Never Falling Forever 2002-2003 / wood, mannequin, clothing / 19 feet tall
In the middle of my BFA, I submitted this sculpture for the annual Outdoor Sculpture Project competition. I wanted to address the inherent social tensions of the courtyard, so I used the ‘trust game’ where you fall backwards into the arms of a friend. I had originally considered using two figures where one falls into the other’s arms, but placing the falling figure on the university building roof and catching figure on the ground in the courtyard. For building code reasons, this could not be done, but I think this restriction took the sculpture in a better direction.

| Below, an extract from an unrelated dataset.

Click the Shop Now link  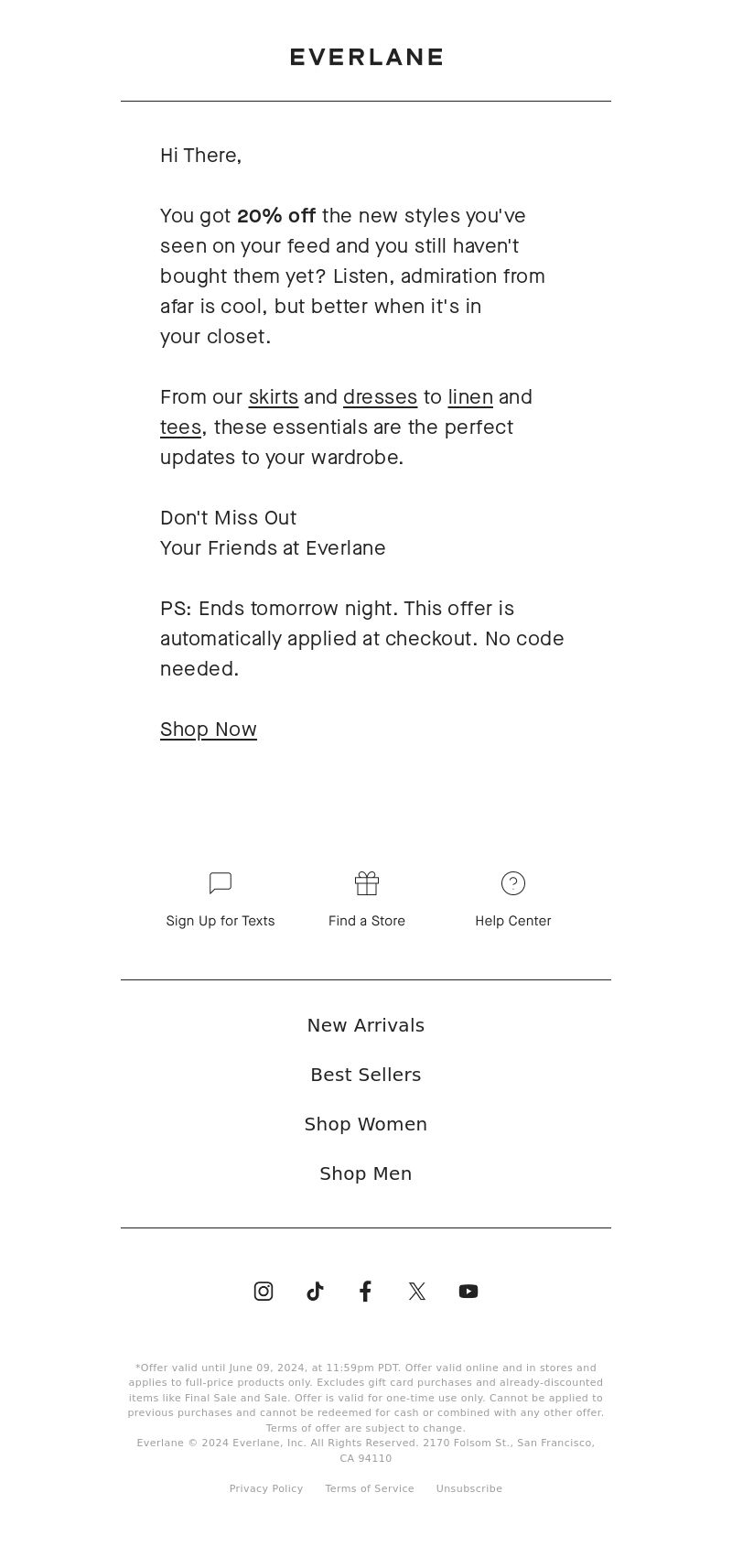pyautogui.click(x=209, y=729)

In the absence of a catching figure, the viewer is placed in the position of the trusted friend. I dressed the figure in my own clothing, but I do not consider it a self-portrait. Using my own clothes seemed like the only appropriate choice, since fashion is an arbitrary personal choice. It also has a brown haired wig and a hat to help hold it down, where as I have blond hair and rarely wore hats. Since it had to last a year outdoors, I sprayed the clothing with so much weather protection that it set into position. The tree he is standing on was taken from the yard of one of my professors. I dug a 4 foot hole in the courtyard and set the tree into cement.

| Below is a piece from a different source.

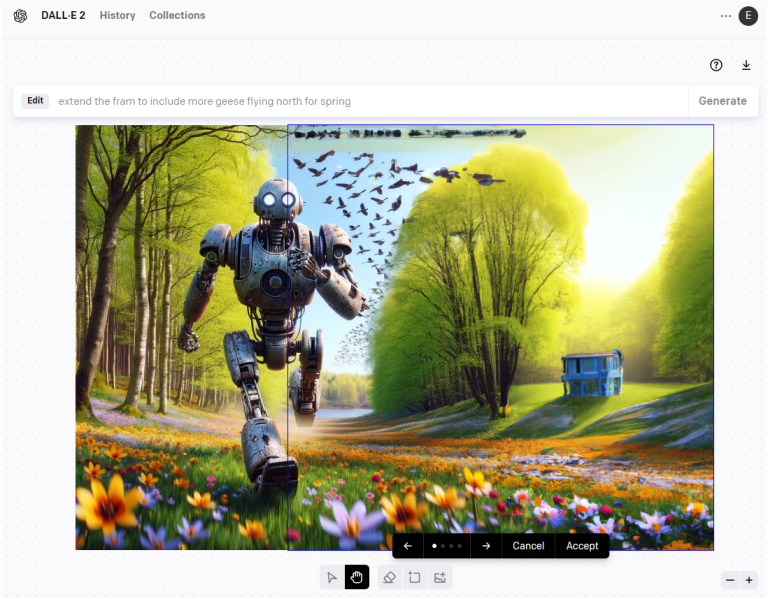This screenshot has height=599, width=768.
Task: Click the Edit mode label
Action: 35,101
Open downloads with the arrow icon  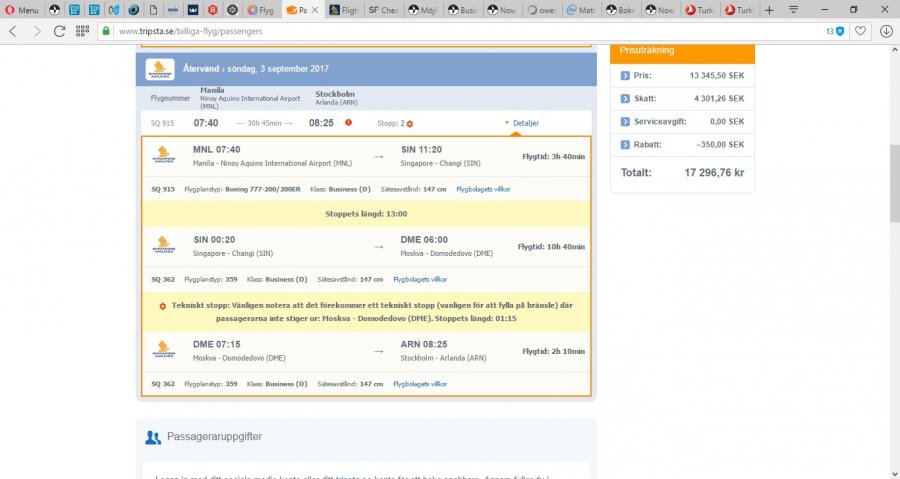886,31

A common response I got at the time was how the sculpture made people look up, interrupting the habit of looking at the ground while they walked, and making them realize just how much they look at the ground. This was of coarse before the age of smartphones where people now tend to look down at their phones while walking.

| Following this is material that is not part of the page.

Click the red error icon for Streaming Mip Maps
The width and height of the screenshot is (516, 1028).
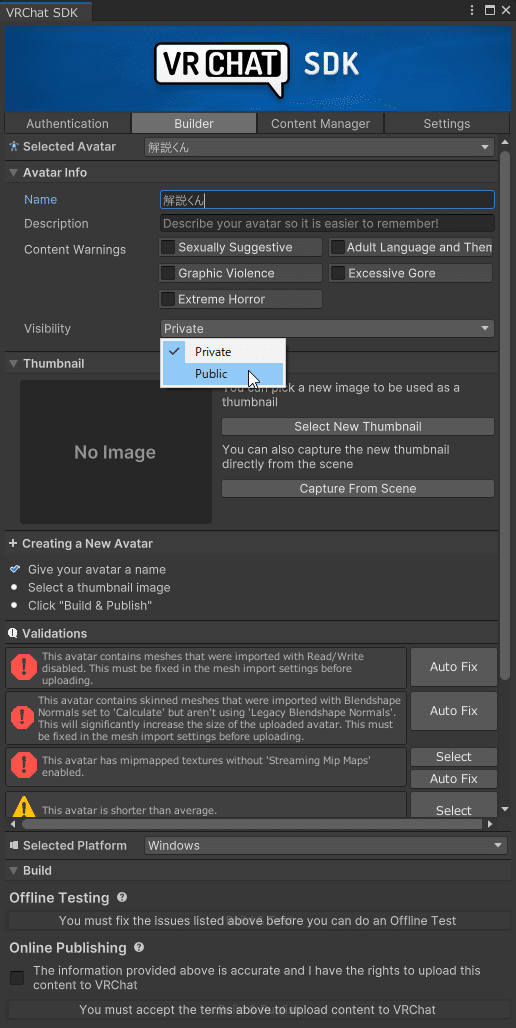[24, 764]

The figure is a mannequin I acquired from the Hudson Bay Company store in Montreal. On a whim, I went to the store and asked if they had any old mannequins to donate or sell. I was lead into a maze-like backroom with hundreds of mannequins in different states of repair. They let me take two for $20, a child and adult mannequin. I cut up the child mannequin, reassembled it around a welded steel rod support, and used fibreglass to rejoin the limbs to the body.